Nevertheless, the summaries of weather-related fatalities continue to show lightning as the second most frequent killer in the United States (Figure 1). When an underreporting of lightning deaths by 25 to 30% is taken into account (Mogil et al., 1977; Lopez et al., 1995; Lushine, 1996), about 100 people a year are killed by lightning in the U.S.
National Weather Service annual summaries for several recent years report that an additional 325 to 500 people a year are injured by lightning. When an underreporting of injuries on the order of 40% is taken into account, as found in Colorado by Lopez et al. (1995), it is likely that more than 500 people a year are injured by lightning in the U.S. Recently, Florida alone has been found to have more than 100 injuries per year (Paxton and Morales, 1997).
The number of lightning casualties, which is the sum of deaths and injuries combined, does not change much from year to year. The annual death tolls from tornadoes and hurricanes are usually dependent on a few major events, but the annual totals of lightning deaths are due to single deaths from a large number of events. For example, 91% of the lightning incidents in the United States since 1959 involving only deaths had one fatality; the corresponding number for injuries is 68% (Curran et al., 1997).

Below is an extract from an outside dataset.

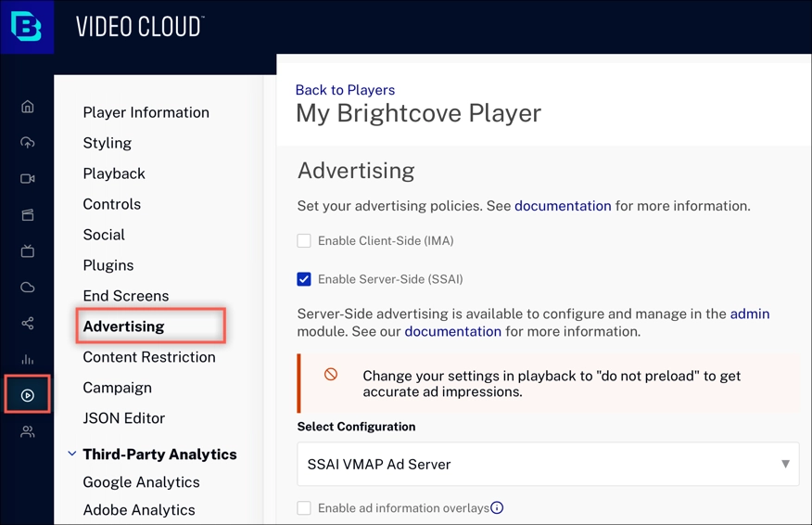Screen dimensions: 812x525
Task: Open the Analytics bar chart icon
Action: pyautogui.click(x=28, y=360)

Corresponding author: Ronald Holle, National Severe Storms Laboratory, NOAA, 1313 Halley Circle, Norman, OK 73069. Email: email@example.com.

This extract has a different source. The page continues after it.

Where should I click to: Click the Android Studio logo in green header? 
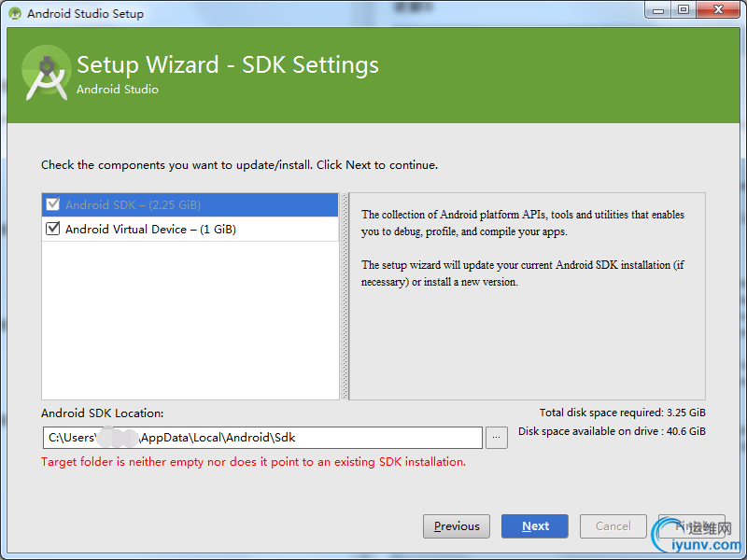(47, 74)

FIGURE 1. Average annual number of storm-related deaths in the United States from 1966 to 1995.
2. THE LIGHTNING HAZARD TO PEOPLE
The scope of the lightning hazard is now better understood than had been the case in the past. From 1992 to 1995, the National Lightning Detection Network identified an average of 21,746,000 cloud-to-ground flashes per year in the U.S. (Orville, 1991; Orville and Silver, 1997). It has been found that lightning strikes the ground in most locations of the country each year. It also occurs every day in the summer, and on all but a few days during the rest of the year. Given that lightning strikes the ground in such large numbers and is so widespread, it is not possible to expect specific warnings for every lightning flash for each person. Indeed, lightning-specific warnings are not issued regularly in the U.S. except at highly vulnerable locations such as at the Kennedy Space Center, at golf tournaments, and a few other situations.

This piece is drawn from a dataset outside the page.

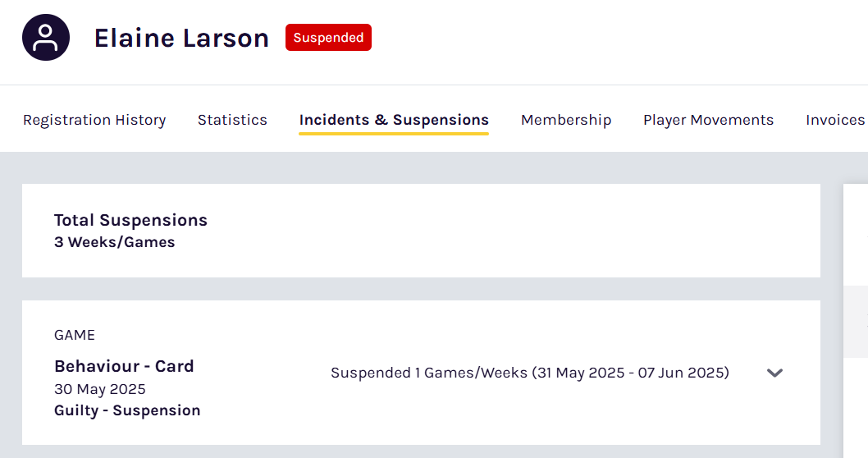Open the Player Movements tab
The image size is (868, 458).
tap(708, 120)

Taking into account the nature of the single-victim event, it seems most appropriate to provide education to the public so that direct responsibility for personal safety from the lightning hazard is taken by each individual. The problem is compounded by the fact that many people experience and survive a close lightning strike every year. The event may have been while safely inside a building or a vehicle, or outside in a vulnerable situation. These experiences also lead to a tendency to take chances. Since all lightning strikes can kill a person, it can be stated that:
Lightning is the most dangerous and frequently-encountered weather hazard that most people experience each year.